Local and regional factors may also play a role in development of graft infections. Use of groin incisions (e.g., aortobifemoral bypass) can more than double the risk of graft infection compared to aortic grafts that remain completely intraabdominal (e.g., aortobiiliac bypass or aortic tube graft repairs). This may be related to the local environment of the groin, an area associated with one of the highest concentrations of Staphylococcus species found on the body.69 In addition, dissection in the groin disrupts abundant femoral lymphatics, leading to risk of lymph leak, groin wound breakdown, and direct graft contamination. Furthermore, the lymphatic system transports bacteria from distal sites of infection to the groin lymph nodes; opening these channels exposes the graft to potential contamination.

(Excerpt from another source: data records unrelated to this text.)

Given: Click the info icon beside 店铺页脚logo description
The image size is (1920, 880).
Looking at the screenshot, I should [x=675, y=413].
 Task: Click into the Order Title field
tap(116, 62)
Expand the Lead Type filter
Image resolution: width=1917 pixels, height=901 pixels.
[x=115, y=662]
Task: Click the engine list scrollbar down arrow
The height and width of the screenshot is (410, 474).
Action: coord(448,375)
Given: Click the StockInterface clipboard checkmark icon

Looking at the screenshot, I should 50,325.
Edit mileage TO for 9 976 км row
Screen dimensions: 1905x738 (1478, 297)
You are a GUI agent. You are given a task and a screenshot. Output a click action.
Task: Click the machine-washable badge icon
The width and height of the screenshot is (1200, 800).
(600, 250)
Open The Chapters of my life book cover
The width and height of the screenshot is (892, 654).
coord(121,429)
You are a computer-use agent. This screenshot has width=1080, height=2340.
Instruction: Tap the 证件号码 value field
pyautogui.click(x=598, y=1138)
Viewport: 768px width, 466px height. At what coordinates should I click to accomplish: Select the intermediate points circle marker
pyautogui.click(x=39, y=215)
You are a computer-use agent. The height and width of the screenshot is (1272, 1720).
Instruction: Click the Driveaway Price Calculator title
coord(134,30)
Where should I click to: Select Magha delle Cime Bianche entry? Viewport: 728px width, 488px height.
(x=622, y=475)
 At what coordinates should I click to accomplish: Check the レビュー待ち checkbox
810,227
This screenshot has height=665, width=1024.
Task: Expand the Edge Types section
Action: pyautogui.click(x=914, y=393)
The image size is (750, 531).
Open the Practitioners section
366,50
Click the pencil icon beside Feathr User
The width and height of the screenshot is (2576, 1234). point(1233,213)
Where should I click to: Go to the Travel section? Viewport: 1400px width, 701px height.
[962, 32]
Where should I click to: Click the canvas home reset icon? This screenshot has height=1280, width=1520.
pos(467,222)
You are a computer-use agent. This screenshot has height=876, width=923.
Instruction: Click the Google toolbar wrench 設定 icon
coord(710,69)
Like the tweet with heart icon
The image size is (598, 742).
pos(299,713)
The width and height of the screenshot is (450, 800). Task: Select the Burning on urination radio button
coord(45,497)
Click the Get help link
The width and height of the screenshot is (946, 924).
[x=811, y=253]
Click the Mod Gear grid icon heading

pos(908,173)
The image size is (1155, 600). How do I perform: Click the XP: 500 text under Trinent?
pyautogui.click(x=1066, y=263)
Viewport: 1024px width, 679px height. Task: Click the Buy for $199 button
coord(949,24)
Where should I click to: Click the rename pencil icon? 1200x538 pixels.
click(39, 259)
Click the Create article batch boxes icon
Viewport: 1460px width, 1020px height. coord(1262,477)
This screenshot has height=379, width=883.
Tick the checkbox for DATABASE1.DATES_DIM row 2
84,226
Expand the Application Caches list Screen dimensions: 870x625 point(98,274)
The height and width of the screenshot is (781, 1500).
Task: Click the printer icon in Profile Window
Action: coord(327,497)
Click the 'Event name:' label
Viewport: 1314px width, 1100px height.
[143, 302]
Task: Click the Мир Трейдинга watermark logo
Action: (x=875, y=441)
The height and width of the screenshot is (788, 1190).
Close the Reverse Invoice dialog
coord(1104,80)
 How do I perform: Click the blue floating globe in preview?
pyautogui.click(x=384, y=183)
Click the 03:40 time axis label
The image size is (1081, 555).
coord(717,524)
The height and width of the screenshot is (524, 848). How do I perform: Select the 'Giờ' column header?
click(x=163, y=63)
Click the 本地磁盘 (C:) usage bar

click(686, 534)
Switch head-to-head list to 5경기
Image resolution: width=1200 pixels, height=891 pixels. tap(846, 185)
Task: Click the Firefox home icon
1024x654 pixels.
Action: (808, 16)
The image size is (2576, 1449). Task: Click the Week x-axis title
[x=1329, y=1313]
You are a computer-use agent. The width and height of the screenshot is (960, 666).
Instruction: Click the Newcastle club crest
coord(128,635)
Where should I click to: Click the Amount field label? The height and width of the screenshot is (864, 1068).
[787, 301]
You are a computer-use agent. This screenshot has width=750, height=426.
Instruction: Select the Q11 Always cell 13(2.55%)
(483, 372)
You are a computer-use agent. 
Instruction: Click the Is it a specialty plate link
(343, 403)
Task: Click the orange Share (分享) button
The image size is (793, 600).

Translocated bacteria have been demonstrated in animals and humans. In patients presenting with complex foot infections, positive lymphatic cultures at the time of amputation have been demonstrated in up to 20% of patients.74 Cultures of groin lymph nodes at the time of vascular reconstruction have revealed bacteria in 11%. However, these cultures do not correlate with subsequent groin wound infections.75
Graft material also plays a role in the pathogenesis of graft infections. The immune system responds to the foreign body by walling off the offending agent. The initial response is an acute inflammation, with influx of neutrophils followed by macrophages. These inflammatory cells produce cytokines and release proteases in an attempt to eliminate the foreign body. This initial response has a negative effect on bacterial survival; however, if the inoculum is large, some bacteria may survive. The graft interstices may offer a safe haven for bacteria and allow them to survive the initial inflammatory phase. After the acute inflammatory response, a reparative phase begins. This stage is characterized by fibroblasts depositing collagen in response to locally secreted cytokines. A resulting connective tissue barrier shields bacterium from detection and obliteration by immune competent cells. This results in a closed space for the bacteria to thrive and grow on exudative proteins existing in an acidic and ischemic environment. In the absence of infection, the reparative phase culminates in tissue ingrowth and incorporation of the graft. However, if bacterial colonization is present, the graft fails to incorporate, and chronic inflammation continues. Failure to incorporate may be due to fibroblast inhibition by the bacterial components found in the perigraft fluid.76 This results in the failure to obliterate the closed space around the graft and failure of incorporation. Bacteria are left to thrive in this closed space, eventually becoming an abscess. This can manifest as perigraft fluid that may express through incisions with sinus tract formation. In addition, the artery may be degraded at suture lines, resulting in pseudoaneurysm formation.